Welke uitgangspunten gelden er bij de incidentele baten en lasten?
De "BBV-notitie structurele en incidentele baten en lasten" heeft als doel het onderscheid tussen structureel en incidenteel te verduidelijken. In de praktijk is gebleken dat de notitie tot verschillende interpretaties leed tussen gemeenten onderling en tussen de gemeenten en de toezichthouder. Door de gezamenlijke provincies als toezichthouder is daarom een handreiking uitgebracht, met als doel scherper te definiëren wanneer baten en lasten als incidenteel beschouwd worden.

Algemene uitgangspunten zijn:
- Baten en lasten die zich vier jaar of langer voordoen zijn in beginsel structureel van aard;
- Baten en lasten die zich gedurende maximaal drie jaar voordoen zijn in beginsel incidenteel;
- Baten en lasten komen in aanmerking om als incidenteel aangemerkt te worden als deze voor bepaalde tijd geraamd worden, er is een onvoorwaardelijke einddatum bekend;
- De incidentele baten en/of lasten moeten van materiële omvang zijn;
- Onttrekkingen en toevoegingen aan reserves zijn in beginsel incidenteel;
- De aard van de raming (soort of de eigenschap van een begrotingspost) gaat echter altijd boven de eerdergenoemde uitgangspunten.

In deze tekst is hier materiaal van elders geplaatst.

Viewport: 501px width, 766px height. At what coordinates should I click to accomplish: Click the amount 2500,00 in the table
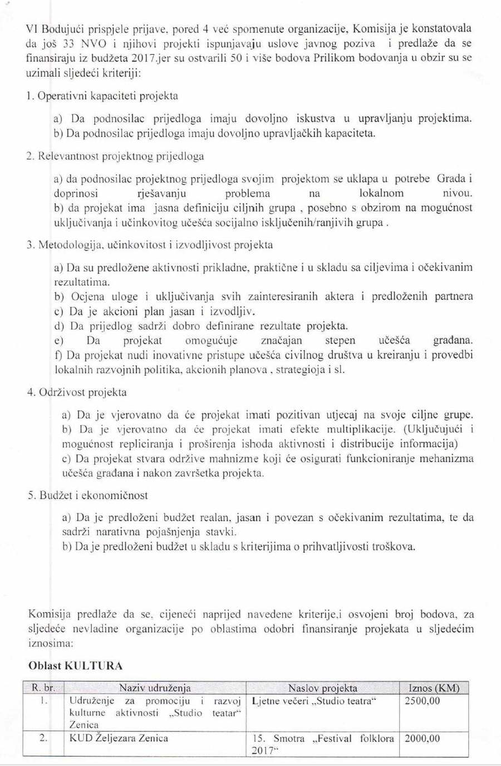pyautogui.click(x=422, y=701)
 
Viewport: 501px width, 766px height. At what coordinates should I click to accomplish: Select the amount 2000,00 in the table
pyautogui.click(x=422, y=739)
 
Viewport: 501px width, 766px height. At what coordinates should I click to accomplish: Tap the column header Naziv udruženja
pyautogui.click(x=155, y=688)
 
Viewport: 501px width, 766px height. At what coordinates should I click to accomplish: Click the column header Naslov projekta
pyautogui.click(x=323, y=688)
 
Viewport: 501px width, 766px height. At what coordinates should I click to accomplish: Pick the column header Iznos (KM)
pyautogui.click(x=434, y=688)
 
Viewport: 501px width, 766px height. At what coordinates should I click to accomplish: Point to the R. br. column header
pyautogui.click(x=43, y=688)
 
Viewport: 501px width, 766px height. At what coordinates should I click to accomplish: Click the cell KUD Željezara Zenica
pyautogui.click(x=119, y=738)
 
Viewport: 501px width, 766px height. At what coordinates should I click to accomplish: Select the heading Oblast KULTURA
pyautogui.click(x=75, y=666)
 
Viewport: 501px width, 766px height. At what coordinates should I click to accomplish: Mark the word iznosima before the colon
pyautogui.click(x=49, y=643)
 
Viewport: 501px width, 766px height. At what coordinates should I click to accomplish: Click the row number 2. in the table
pyautogui.click(x=43, y=738)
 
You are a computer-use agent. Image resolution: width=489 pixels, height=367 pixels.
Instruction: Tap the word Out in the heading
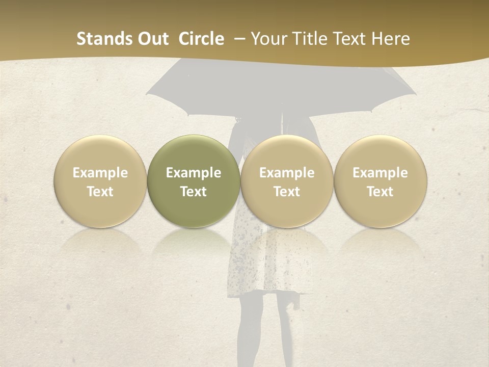click(x=152, y=39)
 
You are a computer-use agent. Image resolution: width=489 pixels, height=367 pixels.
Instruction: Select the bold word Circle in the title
click(x=201, y=39)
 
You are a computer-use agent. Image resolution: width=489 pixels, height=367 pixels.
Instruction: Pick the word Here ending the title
click(x=391, y=39)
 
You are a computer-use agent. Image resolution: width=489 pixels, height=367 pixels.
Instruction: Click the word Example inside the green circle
click(x=194, y=173)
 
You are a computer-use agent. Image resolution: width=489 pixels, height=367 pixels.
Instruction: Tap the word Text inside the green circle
click(x=194, y=192)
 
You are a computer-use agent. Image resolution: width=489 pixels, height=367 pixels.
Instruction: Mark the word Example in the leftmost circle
click(x=100, y=173)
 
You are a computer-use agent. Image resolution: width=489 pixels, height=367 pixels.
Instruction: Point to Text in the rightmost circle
click(x=380, y=192)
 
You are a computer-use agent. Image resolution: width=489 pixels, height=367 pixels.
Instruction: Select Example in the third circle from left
click(x=287, y=173)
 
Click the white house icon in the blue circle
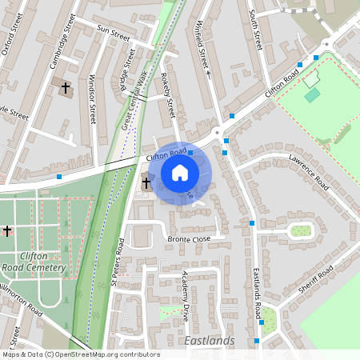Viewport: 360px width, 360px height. click(x=180, y=172)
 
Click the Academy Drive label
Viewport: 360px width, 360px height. click(x=186, y=297)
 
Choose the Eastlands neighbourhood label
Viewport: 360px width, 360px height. click(x=209, y=342)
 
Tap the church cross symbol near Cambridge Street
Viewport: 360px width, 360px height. click(x=66, y=86)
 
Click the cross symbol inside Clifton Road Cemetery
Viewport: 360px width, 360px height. click(x=7, y=230)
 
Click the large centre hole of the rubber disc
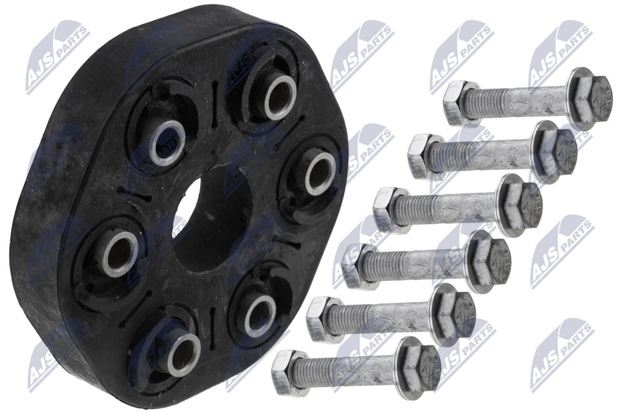click(214, 219)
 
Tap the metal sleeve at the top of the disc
click(280, 98)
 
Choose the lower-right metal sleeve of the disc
click(260, 316)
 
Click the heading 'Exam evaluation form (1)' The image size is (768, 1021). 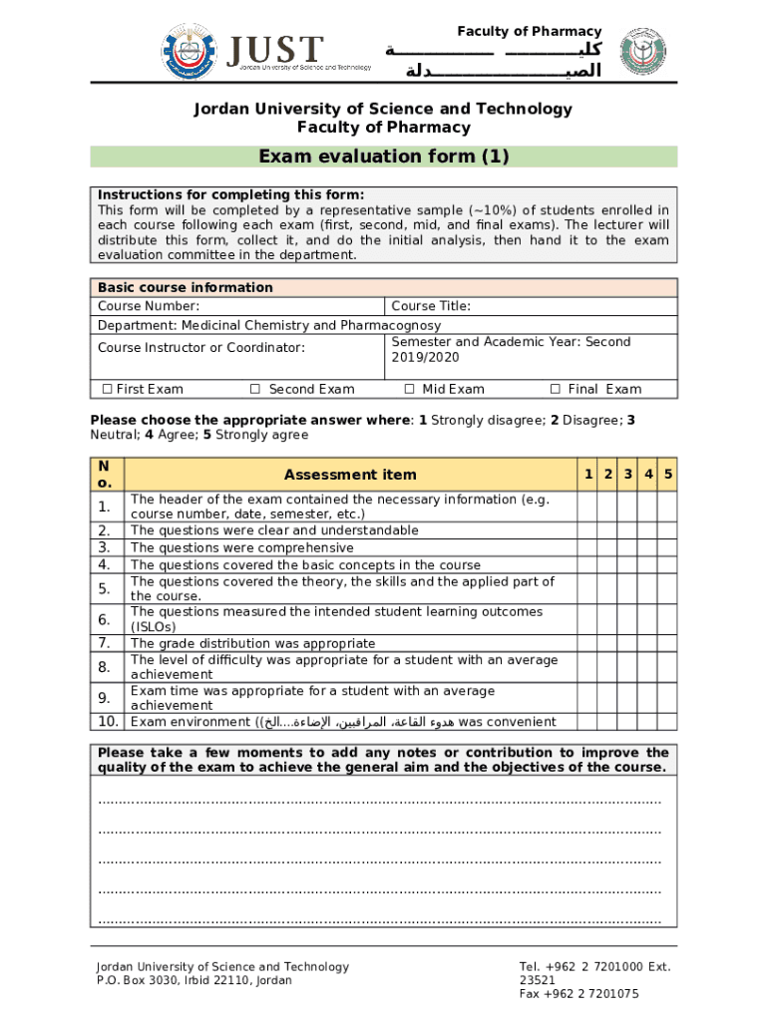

Voor het begrip ‘aard van de baten en lasten’ geeft de handreiking de volgende uitleg: ‘De aard van de baten en lasten betekent in het kader van deze notitie dat de soort of de eigenschap van een begrotingspost binnen een taakveld in eerste instantie bepalend is of een post als incidenteel of structureel aangemerkt wordt’.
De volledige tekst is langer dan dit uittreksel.